If a line of the records contains the string "each", copy it out.
::: Source information :::
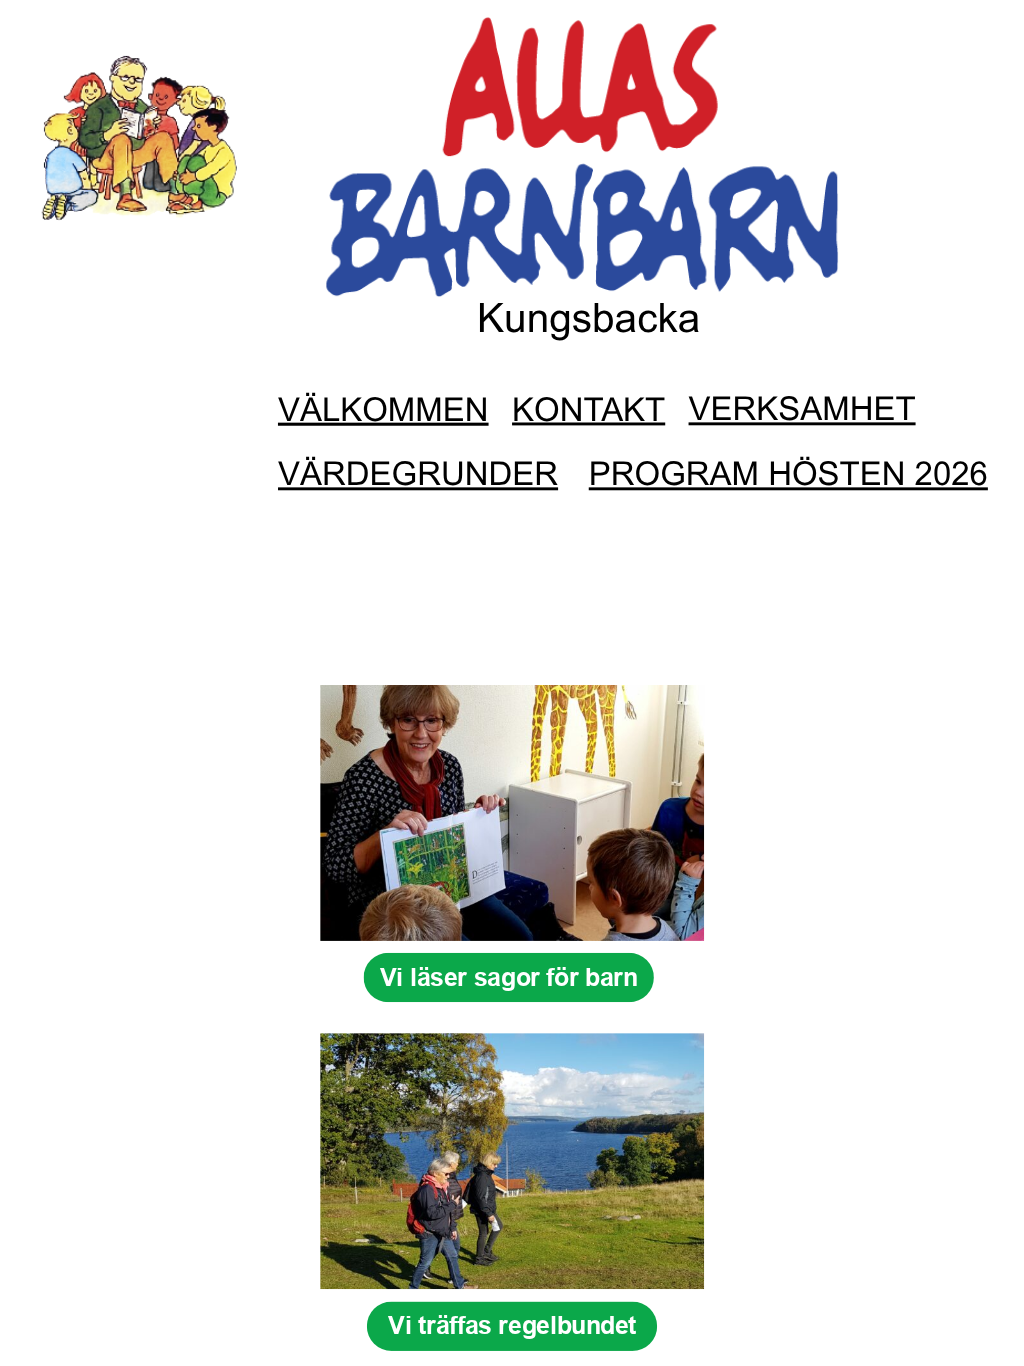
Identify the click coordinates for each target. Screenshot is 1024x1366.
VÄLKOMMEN (383, 410)
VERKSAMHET (802, 409)
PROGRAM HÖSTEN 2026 (788, 474)
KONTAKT (588, 410)
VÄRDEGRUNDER (418, 474)
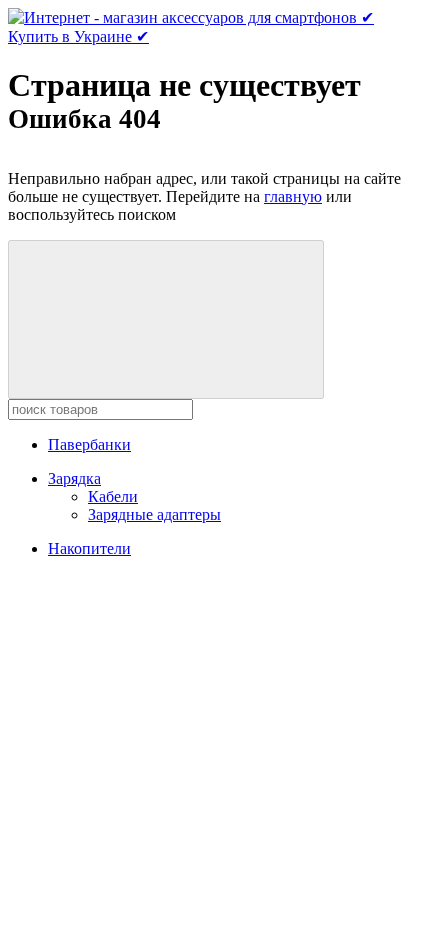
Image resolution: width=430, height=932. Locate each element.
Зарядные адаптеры (154, 514)
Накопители (89, 548)
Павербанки (89, 444)
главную (293, 196)
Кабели (113, 496)
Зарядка (74, 478)
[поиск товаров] (166, 319)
:::
- **Problem solution**
Identify the click coordinates for each target. Screenshot is 1024x1366.
Image resolution: width=430, height=932. Locate each element.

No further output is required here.